| YOUR INSTRUCTIONS |
Present the entries below as a Markdown table with the columns No. and Line, starting with the line containing "Click the CANCEL button" and going on through the last of the entries. Number each line in the No. column and leave out blank lines.

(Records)
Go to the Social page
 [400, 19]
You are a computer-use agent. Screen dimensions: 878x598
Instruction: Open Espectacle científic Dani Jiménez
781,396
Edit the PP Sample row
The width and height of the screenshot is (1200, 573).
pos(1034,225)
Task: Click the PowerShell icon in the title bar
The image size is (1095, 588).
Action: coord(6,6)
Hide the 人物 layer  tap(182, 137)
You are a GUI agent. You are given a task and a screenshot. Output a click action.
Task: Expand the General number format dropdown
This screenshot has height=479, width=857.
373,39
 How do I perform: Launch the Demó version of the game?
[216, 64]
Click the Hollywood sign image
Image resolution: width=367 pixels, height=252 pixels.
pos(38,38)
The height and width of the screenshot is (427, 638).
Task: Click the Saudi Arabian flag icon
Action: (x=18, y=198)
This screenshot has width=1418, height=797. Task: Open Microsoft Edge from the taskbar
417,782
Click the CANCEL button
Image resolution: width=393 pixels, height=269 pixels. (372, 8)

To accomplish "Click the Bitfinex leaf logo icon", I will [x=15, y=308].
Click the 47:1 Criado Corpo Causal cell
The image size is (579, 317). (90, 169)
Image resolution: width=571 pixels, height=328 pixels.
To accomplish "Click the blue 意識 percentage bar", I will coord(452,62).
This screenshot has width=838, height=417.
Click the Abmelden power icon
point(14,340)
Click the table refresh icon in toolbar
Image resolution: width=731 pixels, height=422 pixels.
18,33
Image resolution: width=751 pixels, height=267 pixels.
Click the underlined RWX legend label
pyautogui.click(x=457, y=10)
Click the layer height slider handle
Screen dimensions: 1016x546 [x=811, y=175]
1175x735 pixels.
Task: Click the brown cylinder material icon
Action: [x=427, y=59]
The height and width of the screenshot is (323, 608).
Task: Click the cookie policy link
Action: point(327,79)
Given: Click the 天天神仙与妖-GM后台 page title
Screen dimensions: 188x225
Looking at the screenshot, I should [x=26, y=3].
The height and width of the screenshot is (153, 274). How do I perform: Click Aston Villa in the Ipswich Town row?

| WRITTEN REPLY |
| No. | Line |
|---|---|
| 1 | Click the CANCEL button |
| 2 | Image resolution: width=393 pixels, height=269 pixels. (372, 8) |
| 3 | To accomplish "Click the Bitfinex leaf logo icon", I will [x=15, y=308]. |
| 4 | Click the 47:1 Criado Corpo Causal cell |
| 5 | The image size is (579, 317). (90, 169) |
| 6 | Image resolution: width=571 pixels, height=328 pixels. |
| 7 | To accomplish "Click the blue 意識 percentage bar", I will coord(452,62). |
| 8 | This screenshot has width=838, height=417. |
| 9 | Click the Abmelden power icon |
| 10 | point(14,340) |
| 11 | Click the table refresh icon in toolbar |
| 12 | Image resolution: width=731 pixels, height=422 pixels. |
| 13 | 18,33 |
| 14 | Image resolution: width=751 pixels, height=267 pixels. |
| 15 | Click the underlined RWX legend label |
| 16 | pyautogui.click(x=457, y=10) |
| 17 | Click the layer height slider handle |
| 18 | Screen dimensions: 1016x546 [x=811, y=175] |
| 19 | 1175x735 pixels. |
| 20 | Task: Click the brown cylinder material icon |
| 21 | Action: [x=427, y=59] |
| 22 | The height and width of the screenshot is (323, 608). |
| 23 | Task: Click the cookie policy link |
| 24 | Action: point(327,79) |
| 25 | Given: Click the 天天神仙与妖-GM后台 page title |
| 26 | Screen dimensions: 188x225 |
| 27 | Looking at the screenshot, I should [x=26, y=3]. |
| 28 | The height and width of the screenshot is (153, 274). How do I perform: Click Aston Villa in the Ipswich Town row? |